The methodology behind this first has to answer the question ‘What is a color?’ For the purposes of this exercise we’ll just pretend that hues are colors. The next question is why particular positions in the hue continuum count as colors. Hues are a twisting road. In particular places the road bends, making a gradient crossing over it look not like a straight line. The places where those bends happen we call colors. Which bends get a name is dependent on where you set the threshold and cultural factors. The exact point where the bend happens is also hard to define exactly. I located them by the highly scientific process of picking them out with my own two eyes.
There’s a standard statement of what the common color words are in English to which I’m adding Cyan and Pink. Cyan is a proper name for what’s usually called ‘Light Blue’, a name which makes no sense because both Cyan and Blue can appear at any amount of luminance. It may be that Cyan is denied a proper common name because our displays can barely show it. The biggest limitation of sRGB by far is that it can only display Cyan with poor saturation. Pink I put in both because it’s a primary color (as is Cyan) and because it’s a very common color word in English, mostly denied its proper place out of an absurd bit of misogyny and homophobia. It’s especially funny that in printing Pink is euphemized as ‘Magenta’ even though the shade which is used is a light one and the common usage of ‘Magenta’ is to refer to a darker shade.

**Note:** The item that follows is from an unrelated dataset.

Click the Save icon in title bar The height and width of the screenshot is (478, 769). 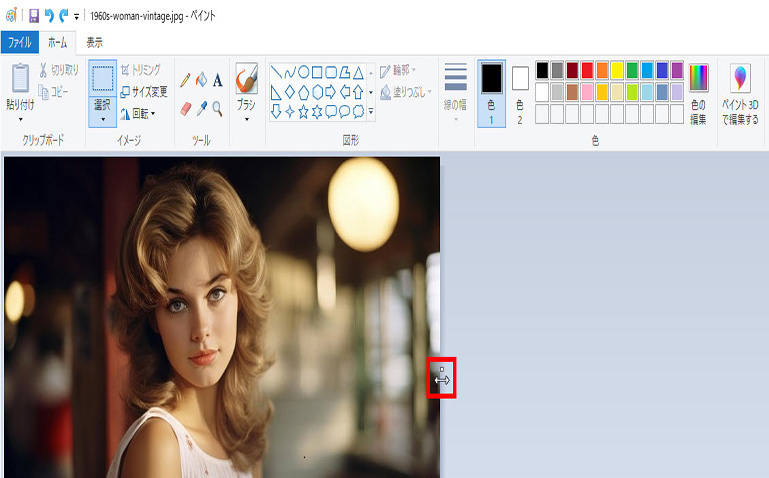point(33,16)
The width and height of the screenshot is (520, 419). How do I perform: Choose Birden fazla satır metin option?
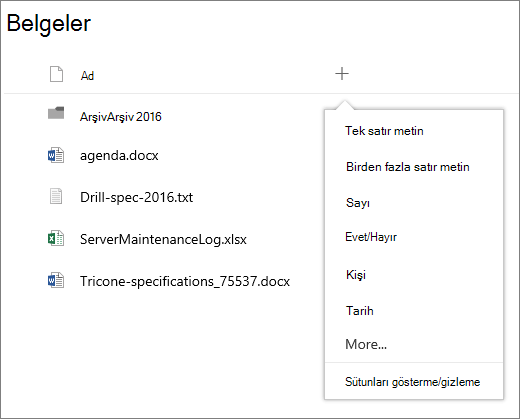tap(408, 167)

One important thing to note is that the primary colors, which have sRGB values set to 00 and FF, are NOT on ideal color hues. Those colors correspond to the most saturated things your display can show, which is important, but the positioning of RGB was selected first and foremost for them to be 120 degrees from each other to maximize how much color display could be done with only three phosphores. They happen to be very close to the true ideals but not exactly.
To pick out exact shades I used an OKHSL color picker with saturation 100% and light and dark luminance at 65% and 43%. There are still a few artifacts of OKHSL, in particular its hues bend a tiny bit in the darker shades. To compensate I picked out color angles which are good at both high and low luminance, mostly resulting in Cyan being shifted over because in darker shades Teal is elbowing it out of the way. One thing OKHSL does NOT do is maintain the property that two colors which are opposite each other in space are true opposites, which is annoying because oppositeness is one of the most objective things you can say about colors. (That could probably be improved by having brightness correction be done by cubing a single value instead of three values separately but I personally am not going to put together such a proposal.)

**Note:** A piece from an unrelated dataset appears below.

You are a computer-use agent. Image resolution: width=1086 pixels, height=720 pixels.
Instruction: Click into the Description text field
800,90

Annoyingly the human perceptual system doesn’t see fit to put color angles with canonical names opposite each other, instead placing them roughly evenly but with seemingly random noise added. This of course creates problems for color wheels, which want both to show what colors are opposites and what the color names are.

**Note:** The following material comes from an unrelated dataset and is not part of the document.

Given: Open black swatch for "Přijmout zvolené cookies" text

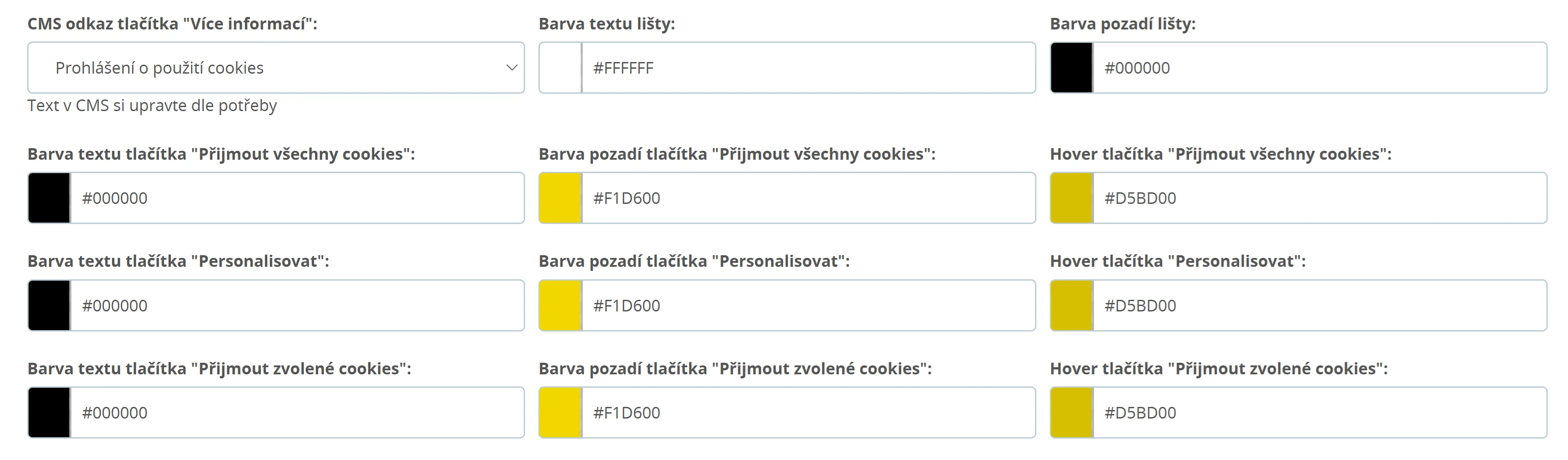Looking at the screenshot, I should click(50, 413).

If you want to know how bad your computer display is, go here, select sRGB for the gamut, OKLab for the geometric color coordinate space, and Color for the spectral colors, and rotate it around. You’ll get a much better sense of what’s going on rotating it in 3D yourself, but I’ll do some explaining. Here’s a screenshot showing just how much of the color space your monitor is missing:
The colored shape shows the extremes of what your color can display. It’s warped to reflect the cognitive distance between colors, so the distances in space reflect the apparent distance between the colors in your brain. Ideally that shape would fill the entire basket, which represents all the colors your eyes can perceive. You might notice that it comes nowhere close. It’s a stick going from black at the bottom to white at the top, with just enough around it that you can get colors but the saturation is poor.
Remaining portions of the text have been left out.